In 1971, four eminent social psychologists, Craig Haney, Curt Banks, Carlo Prescott, and Philip Zimbardo, took on a revolutionary experiment at Stanford University. The purpose of this study was to test the validity of the fundamental attribution error – our tendency to attribute behavior to individual character rather than environmental influences.

The experiment was groundbreaking in its implications for understanding how situational forces can shape human behavior. It involved taking a group of student volunteers who were randomly divided into two distinct roles—prisoners and prison guards. The students were put into a simulated jail-like environment and observed over several days as their roles dictated how they would interact with each other. The results demonstrated that even in such a brief time period, powerful social dynamics could emerge from within the group.

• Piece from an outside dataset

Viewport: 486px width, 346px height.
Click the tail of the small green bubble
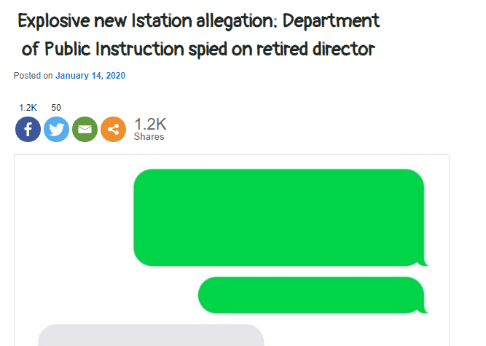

The study inspired the award-winning film ‘The Stanford Prison Experiment’ which depicts the events that took place during the original study in brilliant detail. From studying prisoners’ reactions to guard brutality to exploring how well-meaning people turn into oppressive forces when given power over others; this documentary accurately portrays what occurred during this landmark situation study at Stanford University in 1971.

If you are curious about how environmental factors can profoundly affect our behavior and attitudes then you should watch ‘The Stanford Prison Experiment’. This captivating film is sure to challenge your assumptions surrounding human nature and leave you questioning whether our actions are truly determined by us alone or by external forces that we may not be aware of.